Stored data:
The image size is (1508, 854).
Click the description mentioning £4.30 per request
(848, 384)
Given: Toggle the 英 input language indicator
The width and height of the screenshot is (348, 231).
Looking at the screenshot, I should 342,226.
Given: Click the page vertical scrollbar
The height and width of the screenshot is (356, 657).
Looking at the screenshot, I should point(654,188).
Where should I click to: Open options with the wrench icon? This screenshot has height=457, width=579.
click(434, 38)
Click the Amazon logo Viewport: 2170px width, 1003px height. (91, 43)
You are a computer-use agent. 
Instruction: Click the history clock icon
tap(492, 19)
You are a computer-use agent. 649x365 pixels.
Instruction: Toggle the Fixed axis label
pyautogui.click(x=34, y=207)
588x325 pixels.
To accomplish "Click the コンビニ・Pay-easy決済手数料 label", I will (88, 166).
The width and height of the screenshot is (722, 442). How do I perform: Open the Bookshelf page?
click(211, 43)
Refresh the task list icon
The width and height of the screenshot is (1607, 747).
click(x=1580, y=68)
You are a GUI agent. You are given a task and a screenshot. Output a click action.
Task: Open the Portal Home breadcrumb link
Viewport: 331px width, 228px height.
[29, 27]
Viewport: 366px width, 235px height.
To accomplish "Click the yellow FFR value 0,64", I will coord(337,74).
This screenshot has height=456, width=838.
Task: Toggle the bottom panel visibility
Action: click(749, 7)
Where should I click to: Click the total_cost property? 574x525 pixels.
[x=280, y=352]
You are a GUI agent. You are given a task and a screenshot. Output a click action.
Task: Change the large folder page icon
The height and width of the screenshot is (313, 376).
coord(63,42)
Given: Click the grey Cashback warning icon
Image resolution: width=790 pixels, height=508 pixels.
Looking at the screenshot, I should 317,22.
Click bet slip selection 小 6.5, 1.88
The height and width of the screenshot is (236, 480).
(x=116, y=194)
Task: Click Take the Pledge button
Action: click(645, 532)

# Problem to work on:
For each line in the records that holds "computer", show that line as it stands.

# Solution for this problem:
You are a computer-use agent. 
You are a computer-use agent. 649x365 pixels.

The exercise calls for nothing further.